## Your task
Set down the entries below exactly, leaving out all images.

## Data listing

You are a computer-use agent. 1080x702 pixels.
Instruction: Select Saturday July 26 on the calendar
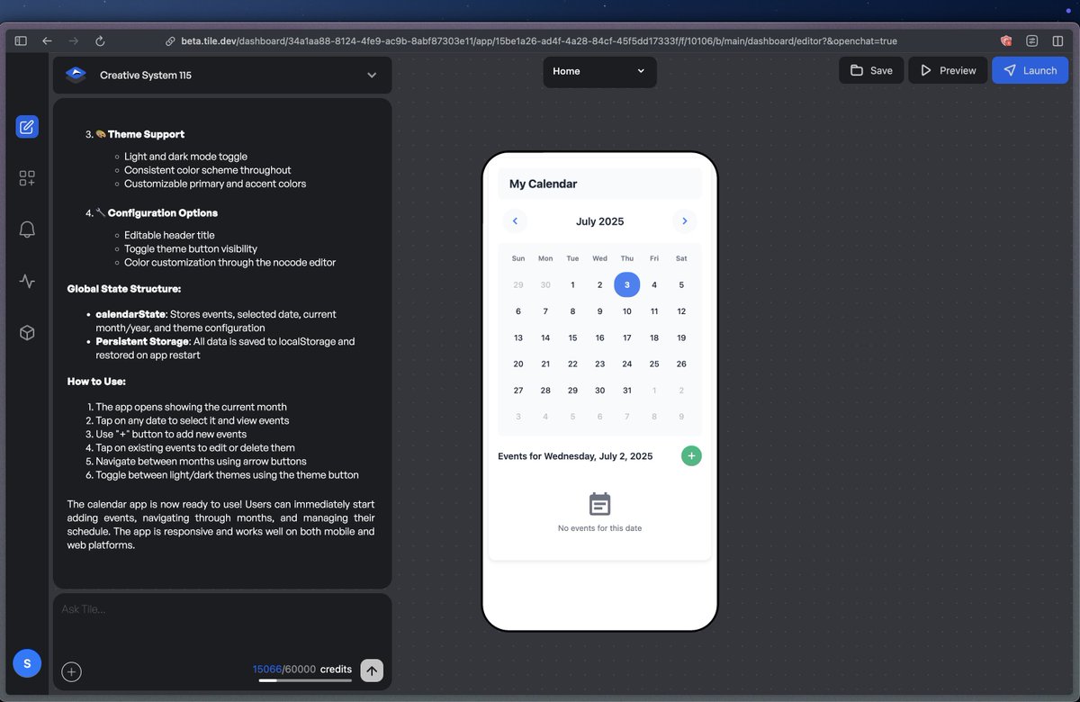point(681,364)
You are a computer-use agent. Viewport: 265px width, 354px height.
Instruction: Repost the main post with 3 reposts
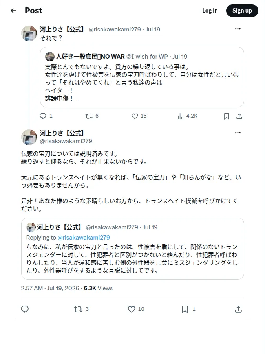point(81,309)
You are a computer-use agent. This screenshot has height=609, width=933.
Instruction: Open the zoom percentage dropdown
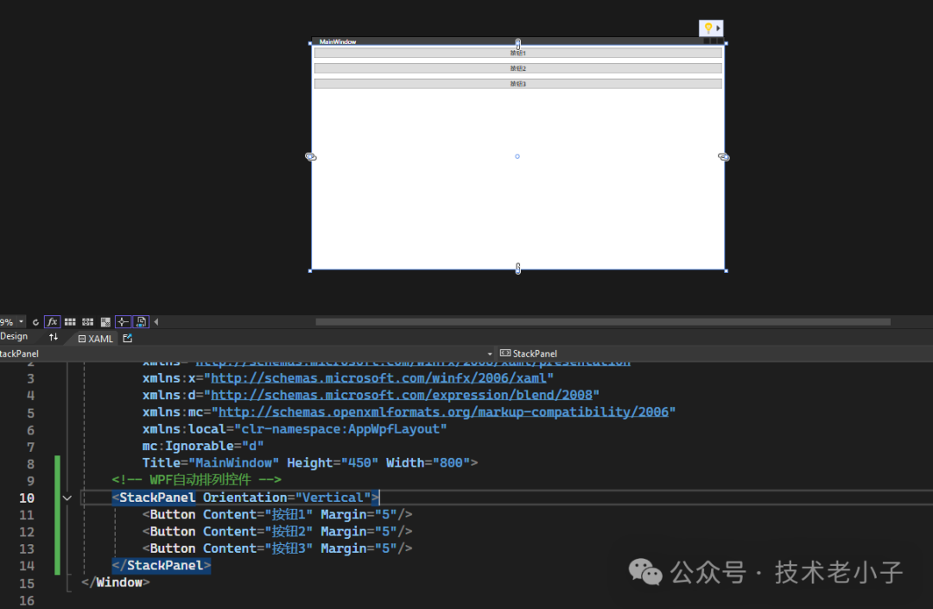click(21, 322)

## Output below
You are a computer-use agent. 1080x702 pixels.
Instruction: Select Saturday July 26 on the calendar
point(681,364)
You are a computer-use agent. Viewport: 265px width, 354px height.
Instruction: Repost the main post with 3 reposts
point(81,309)
You are a computer-use agent. This screenshot has height=609, width=933.
Instruction: Open the zoom percentage dropdown
click(21, 322)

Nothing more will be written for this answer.